# [Provided passage]
━━━

Another month, another SMWS Laphroaig. This one was distilled in November 1998 and spent 18 years maturing in a refill ex-bourbon hogshead. Peated profile.
Nose: Fairly restrained initially, this opens in the glass to present gentle subtleties – earthy smoke, burnt wood, brine and lemon juice are all reinforced by a strong underlying minerality – wet slate, rock pools and gravel beaches. There’s certainly iodine and TCP here, but they’re very controlled and supporting rather than leading. Water brings out more coastal nuance with aromas of oil, tarred ropes and a firm sea breeze.
Taste: Here’s the peat. A rather excellent delivery brings meats, biscuits and medicine. Initially, beef stock and soy sauce meet crumbly buttery digestives. These then develop into particularly juicy fruits – lemons and grapefruits. The characteristic Laphroaig peat reek follows – TCP, Dettol surface cleaner, hospital wards. Minerality remains on the palate with a quite flinty mid-palate that reinforces the coastalness of this whisky. Dilution with water adds to the juicy fruits and introduces red apples. It also transforms the weight of the smoke element, from overtly medicinal into something slightly more ashy and chalky. Complex stuff.

━━━

# [Required tasks]
A - Answer from the Laphroaig tasting note:
(i) In what month and year was this whisky distilled?
(ii) On the nose, what aromas does water bring out?
(iii) On the palate, what fruit does dilution with water introduce?
B - Put this sentence from the Laphroaig tasting note into Spanish: "Water brings out more coastal nuance with aromas of oil, tarred ropes and a firm sea breeze."

━━━

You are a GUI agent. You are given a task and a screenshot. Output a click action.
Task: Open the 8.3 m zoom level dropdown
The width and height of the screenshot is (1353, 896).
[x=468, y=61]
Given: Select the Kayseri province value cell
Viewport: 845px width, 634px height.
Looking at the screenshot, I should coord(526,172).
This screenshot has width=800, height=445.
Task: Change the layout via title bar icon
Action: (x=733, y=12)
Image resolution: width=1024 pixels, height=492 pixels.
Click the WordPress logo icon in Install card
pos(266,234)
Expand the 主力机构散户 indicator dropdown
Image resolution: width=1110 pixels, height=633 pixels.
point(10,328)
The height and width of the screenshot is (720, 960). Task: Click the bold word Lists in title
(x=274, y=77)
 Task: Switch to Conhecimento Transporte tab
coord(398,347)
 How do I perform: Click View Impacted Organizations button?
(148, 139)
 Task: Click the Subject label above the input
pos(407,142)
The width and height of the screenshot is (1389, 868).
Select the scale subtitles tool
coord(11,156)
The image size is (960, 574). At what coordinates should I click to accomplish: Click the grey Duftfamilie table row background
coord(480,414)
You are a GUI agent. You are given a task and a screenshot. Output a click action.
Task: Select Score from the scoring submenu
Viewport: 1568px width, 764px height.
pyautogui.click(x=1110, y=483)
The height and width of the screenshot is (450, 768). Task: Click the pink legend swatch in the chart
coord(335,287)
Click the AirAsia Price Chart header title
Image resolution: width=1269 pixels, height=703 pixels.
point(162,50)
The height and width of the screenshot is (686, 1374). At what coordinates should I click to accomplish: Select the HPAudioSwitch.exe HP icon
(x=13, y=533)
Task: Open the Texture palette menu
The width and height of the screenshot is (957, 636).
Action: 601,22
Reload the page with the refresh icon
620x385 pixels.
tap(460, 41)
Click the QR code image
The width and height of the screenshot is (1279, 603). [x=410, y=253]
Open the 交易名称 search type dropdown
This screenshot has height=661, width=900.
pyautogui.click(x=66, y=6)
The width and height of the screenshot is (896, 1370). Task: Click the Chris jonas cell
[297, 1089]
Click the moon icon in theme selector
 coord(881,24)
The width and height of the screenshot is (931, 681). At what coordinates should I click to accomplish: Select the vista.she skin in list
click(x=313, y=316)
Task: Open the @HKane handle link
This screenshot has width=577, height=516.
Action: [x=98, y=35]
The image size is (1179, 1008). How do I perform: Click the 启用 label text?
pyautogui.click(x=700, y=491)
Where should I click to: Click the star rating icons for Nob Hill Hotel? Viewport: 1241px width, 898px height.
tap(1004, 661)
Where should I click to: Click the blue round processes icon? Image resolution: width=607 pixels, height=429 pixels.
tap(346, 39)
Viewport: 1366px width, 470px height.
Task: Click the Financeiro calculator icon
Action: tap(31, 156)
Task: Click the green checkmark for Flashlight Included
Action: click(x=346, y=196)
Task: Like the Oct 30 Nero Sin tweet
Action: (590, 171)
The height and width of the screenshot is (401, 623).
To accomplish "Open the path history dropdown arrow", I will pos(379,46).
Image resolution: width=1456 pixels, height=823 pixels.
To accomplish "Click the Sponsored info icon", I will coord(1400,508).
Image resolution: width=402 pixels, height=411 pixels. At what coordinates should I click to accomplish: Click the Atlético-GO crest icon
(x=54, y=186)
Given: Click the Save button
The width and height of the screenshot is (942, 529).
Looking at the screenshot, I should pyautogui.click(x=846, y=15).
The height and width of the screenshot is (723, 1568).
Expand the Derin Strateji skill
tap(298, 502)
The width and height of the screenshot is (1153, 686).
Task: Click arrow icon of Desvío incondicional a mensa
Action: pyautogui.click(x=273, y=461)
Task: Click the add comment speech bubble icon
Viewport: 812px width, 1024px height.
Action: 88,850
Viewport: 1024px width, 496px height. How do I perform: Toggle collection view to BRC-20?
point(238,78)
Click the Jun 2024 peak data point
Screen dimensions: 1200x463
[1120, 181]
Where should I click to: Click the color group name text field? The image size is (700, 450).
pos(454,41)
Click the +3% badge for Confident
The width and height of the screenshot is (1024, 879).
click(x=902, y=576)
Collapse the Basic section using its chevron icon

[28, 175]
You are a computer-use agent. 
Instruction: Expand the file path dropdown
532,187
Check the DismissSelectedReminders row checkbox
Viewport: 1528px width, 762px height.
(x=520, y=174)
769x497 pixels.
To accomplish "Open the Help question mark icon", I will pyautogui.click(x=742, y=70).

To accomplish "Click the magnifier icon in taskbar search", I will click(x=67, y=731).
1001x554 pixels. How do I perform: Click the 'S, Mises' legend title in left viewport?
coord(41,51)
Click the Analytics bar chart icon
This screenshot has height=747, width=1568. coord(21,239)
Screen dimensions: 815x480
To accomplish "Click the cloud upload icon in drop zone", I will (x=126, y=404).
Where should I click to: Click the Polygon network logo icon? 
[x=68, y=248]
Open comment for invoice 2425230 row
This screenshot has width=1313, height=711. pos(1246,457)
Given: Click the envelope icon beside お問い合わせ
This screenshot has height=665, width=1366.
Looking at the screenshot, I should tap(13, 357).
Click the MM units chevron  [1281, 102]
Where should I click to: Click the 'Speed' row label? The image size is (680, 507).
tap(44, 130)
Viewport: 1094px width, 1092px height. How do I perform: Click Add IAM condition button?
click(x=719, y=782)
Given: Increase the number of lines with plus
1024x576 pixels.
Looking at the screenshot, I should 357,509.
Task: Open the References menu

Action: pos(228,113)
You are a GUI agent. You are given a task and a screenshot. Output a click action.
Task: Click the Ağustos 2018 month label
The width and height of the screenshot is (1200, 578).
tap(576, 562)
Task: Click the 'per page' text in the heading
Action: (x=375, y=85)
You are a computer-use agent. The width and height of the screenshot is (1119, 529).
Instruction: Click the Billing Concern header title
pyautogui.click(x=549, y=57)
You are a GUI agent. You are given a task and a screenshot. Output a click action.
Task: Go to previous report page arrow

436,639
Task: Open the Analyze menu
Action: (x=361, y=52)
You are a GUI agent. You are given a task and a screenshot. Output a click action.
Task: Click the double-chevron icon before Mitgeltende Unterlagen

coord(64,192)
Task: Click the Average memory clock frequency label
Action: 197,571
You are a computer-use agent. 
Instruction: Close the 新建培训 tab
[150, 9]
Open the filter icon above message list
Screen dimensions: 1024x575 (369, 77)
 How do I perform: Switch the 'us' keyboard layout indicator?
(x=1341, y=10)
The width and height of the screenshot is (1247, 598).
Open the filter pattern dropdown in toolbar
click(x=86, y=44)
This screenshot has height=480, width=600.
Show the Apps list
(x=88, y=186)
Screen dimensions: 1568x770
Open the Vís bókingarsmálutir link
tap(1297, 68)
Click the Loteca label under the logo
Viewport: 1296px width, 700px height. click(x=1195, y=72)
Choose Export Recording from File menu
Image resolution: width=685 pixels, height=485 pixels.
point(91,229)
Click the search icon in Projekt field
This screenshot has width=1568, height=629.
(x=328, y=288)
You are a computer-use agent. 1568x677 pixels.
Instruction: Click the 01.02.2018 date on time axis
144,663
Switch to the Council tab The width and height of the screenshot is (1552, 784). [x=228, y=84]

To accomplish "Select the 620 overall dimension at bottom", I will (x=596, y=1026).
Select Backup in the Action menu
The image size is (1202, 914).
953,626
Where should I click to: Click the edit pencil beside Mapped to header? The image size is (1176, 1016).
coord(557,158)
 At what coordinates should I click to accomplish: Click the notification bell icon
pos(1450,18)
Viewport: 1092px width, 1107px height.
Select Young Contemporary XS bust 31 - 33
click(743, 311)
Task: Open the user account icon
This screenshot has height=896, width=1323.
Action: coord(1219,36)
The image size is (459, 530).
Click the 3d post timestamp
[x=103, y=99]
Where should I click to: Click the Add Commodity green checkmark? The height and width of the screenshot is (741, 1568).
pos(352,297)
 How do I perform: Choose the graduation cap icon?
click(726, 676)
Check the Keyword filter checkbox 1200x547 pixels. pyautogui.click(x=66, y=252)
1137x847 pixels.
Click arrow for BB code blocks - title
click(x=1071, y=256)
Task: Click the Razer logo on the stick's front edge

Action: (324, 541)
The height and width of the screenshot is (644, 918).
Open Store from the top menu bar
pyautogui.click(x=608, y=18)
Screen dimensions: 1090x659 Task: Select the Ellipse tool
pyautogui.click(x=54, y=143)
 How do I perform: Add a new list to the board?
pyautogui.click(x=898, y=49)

━━━

# [Answers in order]
A -
(i) November 1998
(ii) Oil, tarred ropes and a firm sea breeze
(iii) Red apples

B - El agua resalta más matices costeros, con aromas de aceite, cuerdas alquitranadas y una firme brisa marina.